Based on Nils Westerboer’s award-winning novel, Athos 2646 is an ambitious project which Wnendt will write and direct and is set in the distant future, where a mysterious crime unfolds on the lonely Neptune moon of Athos. An artificial intelligence responsible for life support is suspected of murder and an inquisitor specializing in AI is sent to solve the case. Seven Elephants is producing the project, which is backed by German giant Constantin Film.
German actor Matthias Schweighöfer (who recently starred in Oscar-winning title Oppenheimer) is set to star in The Life of Wishes, a project based on Thomas Glavinic’s best-selling novel Das Leben Der Wuensche. It follows a disillusioned family man who is lost in a world where more is always better. When given the power to grant his every wish, he soon becomes confronted with his own dark and unconscious desires. Pantaleon Films and ProU Producers United Film will produce with Seven Elephants will co-producing the project with SevenPictures Film.
“With all of our films, we want to make sure that they all somehow have the same values and therefore somehow the same identity,” he says. “At our core, we are often political, but it’s always story first.”
German Renaissance and French ties
While Gasmia is cognizant of the challenges facing independent producers with shrinking budgets coupled with sharp inflation requiring producers “to do more with less”, but he’s optimistic of where he sits in the global indie puzzle and points to the being based in Germany as a real plus point in the current market.
“Germany has great tools, and they are about to become even greater,” says Gasmia. “By early next year, our whole funding system will be overhauled and become more effective. And while money is of course important – especially in the independent film world, which is drying up rapidly – we also have great teams who are used to working on big Hollywood blockbusters. And we can do smaller films on a budget. For example, if you’ve got a film with a great IP or great screenplay at say, $4M or $5M, then sometimes you only need to find $1M or $2M and we can find the rest of it.”
He points to big brands like Studio Babelsberg and a “great sense of creative freedom” in German as being appealing for American and international talent. “Germany is so welcoming to people in the business and with everything we do here, we learn better. We serve whatever is needed to be served and with every director that is using that system and combining that system with American talent and international talent, we become strong.”
He adds: “I think the Renaissance of German cinema is somehow coming. In 1927 and 1928 there was a huge boom of entertainment in the German world and then, for reasons we all know, people left.”
Additionally, Gasmia has a strong tie to France and French cinema. He spent childhood summers in France, is married to a French woman and his father, as he would later find out, was born in France. “I find this weirdly fascinating because I could feel his struggle with France all of his life and that we wanted to be a part of it, but he clearly wasn’t.”

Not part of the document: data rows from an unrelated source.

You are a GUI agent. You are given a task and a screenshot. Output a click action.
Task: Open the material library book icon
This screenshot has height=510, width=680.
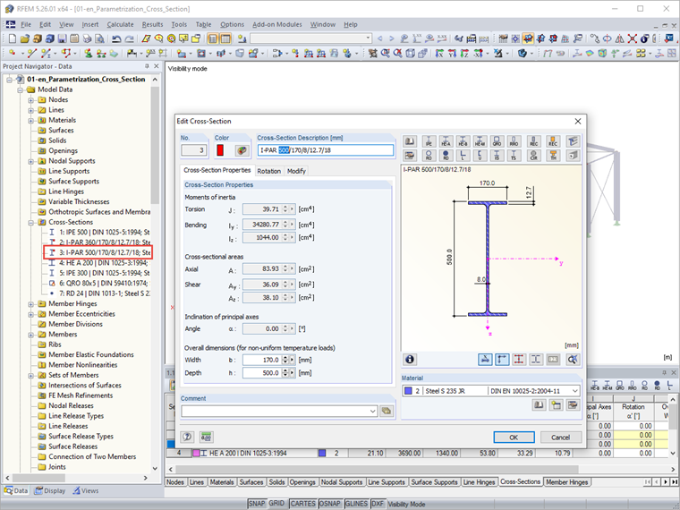coord(540,405)
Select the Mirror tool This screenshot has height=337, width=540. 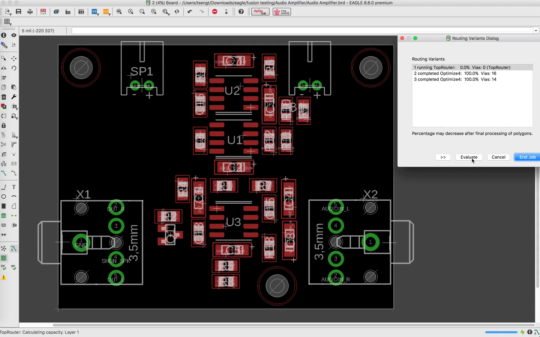pos(4,68)
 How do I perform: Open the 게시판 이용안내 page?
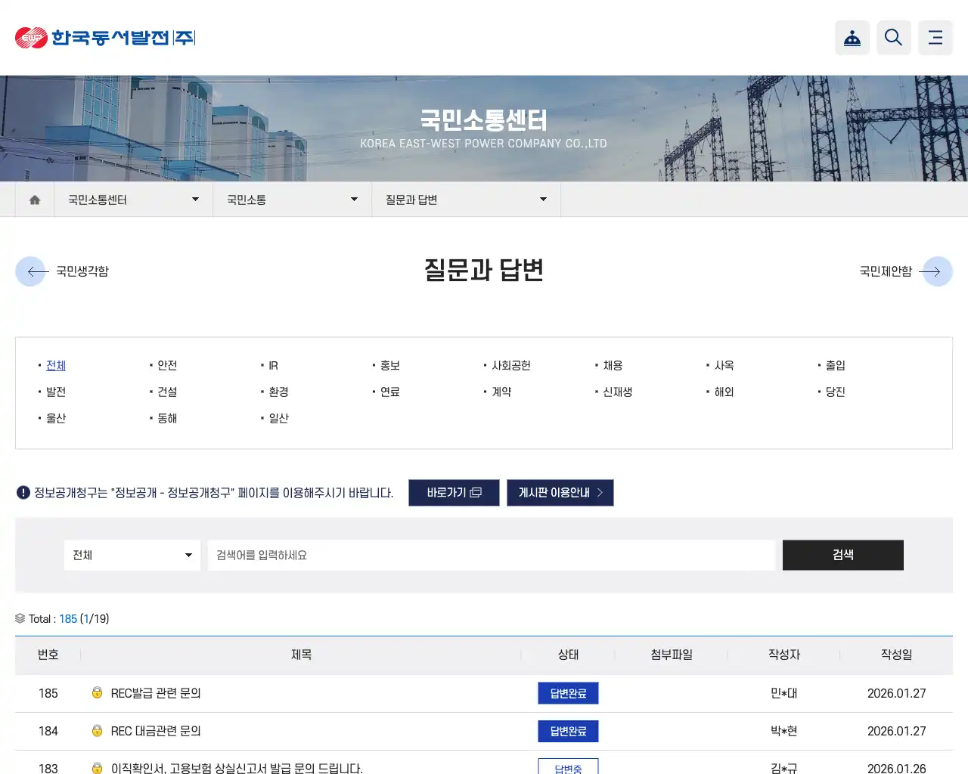pyautogui.click(x=560, y=492)
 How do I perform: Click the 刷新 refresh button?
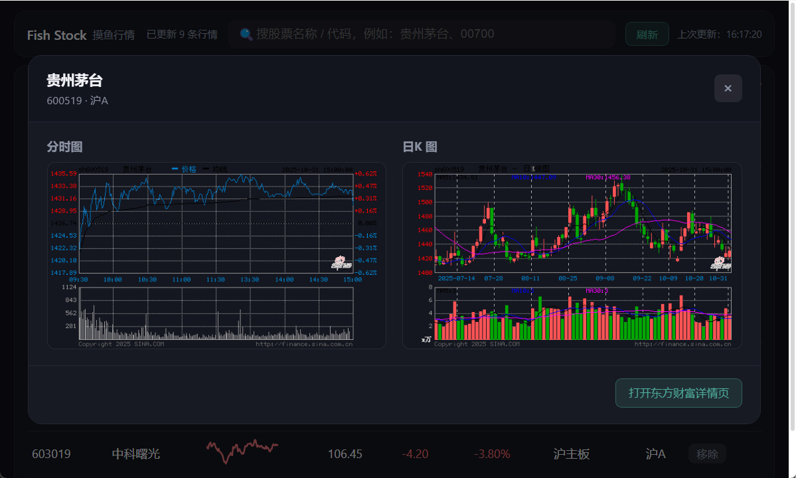pyautogui.click(x=647, y=35)

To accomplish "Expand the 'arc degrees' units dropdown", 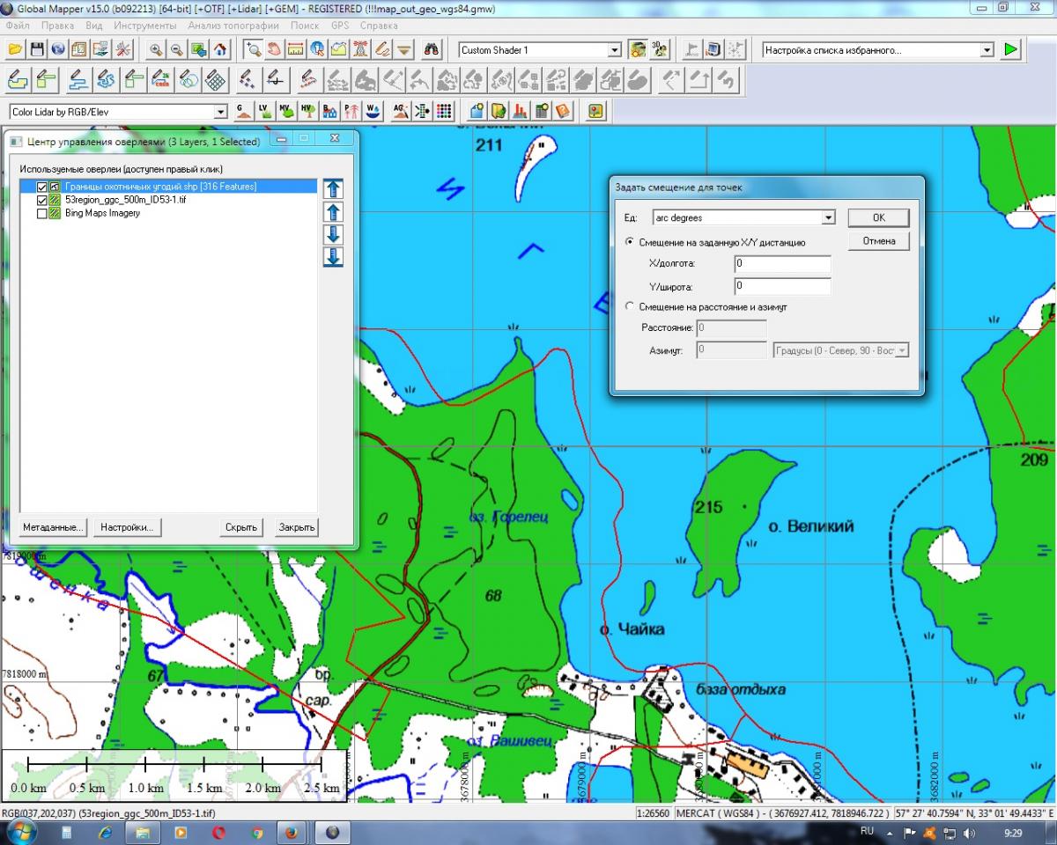I will pos(827,217).
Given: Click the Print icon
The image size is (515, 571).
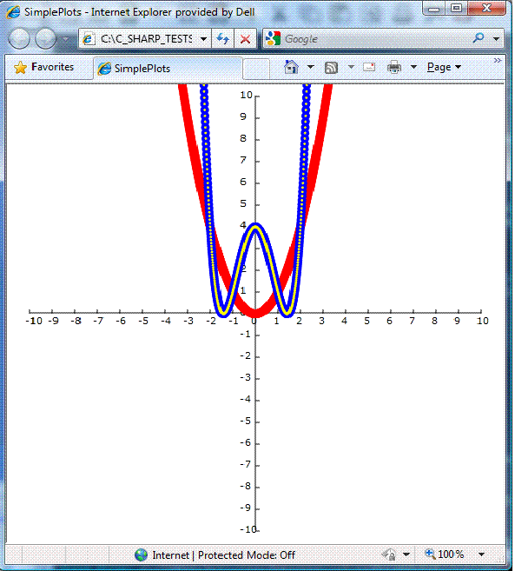Looking at the screenshot, I should click(394, 68).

For him, this cultural tie to France is something he cherishes deeply and last year, Gasmia was elected to be the President of the Franco-German Film Academy. “I feel a responsibility for the friendship of these two countries.”

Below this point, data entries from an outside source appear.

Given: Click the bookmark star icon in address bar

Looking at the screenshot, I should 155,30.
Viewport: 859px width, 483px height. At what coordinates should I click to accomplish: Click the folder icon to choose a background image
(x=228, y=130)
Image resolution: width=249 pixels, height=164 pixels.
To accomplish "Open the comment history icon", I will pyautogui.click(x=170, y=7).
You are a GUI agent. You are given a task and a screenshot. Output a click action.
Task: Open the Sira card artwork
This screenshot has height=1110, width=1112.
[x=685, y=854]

Indeed, two of the three films that have come out of the Seven Elephants banner have been minority French co-productions (And Tomorrow the Entire World and Treasure). Without his French partner, Thomas Jaeger at Paris-based outfit Haiku Films, he says he “would not have been able to close the financing of these films and it gives me goosebumps when I see these films now.”
Looking ahead, Gasmia is optimistic of where Seven Elephants and the indie film game is headed. “I see this as a great chance. There is a re-shift happening in the market and I think companies that survive this will survive for many years to come. We need to remember to be truly innovative and playful and not forget that we are not doing this for our egos or our finances – we are doing this to marvel audiences.”
Treasure hits U.S. and UK theatres on June 14.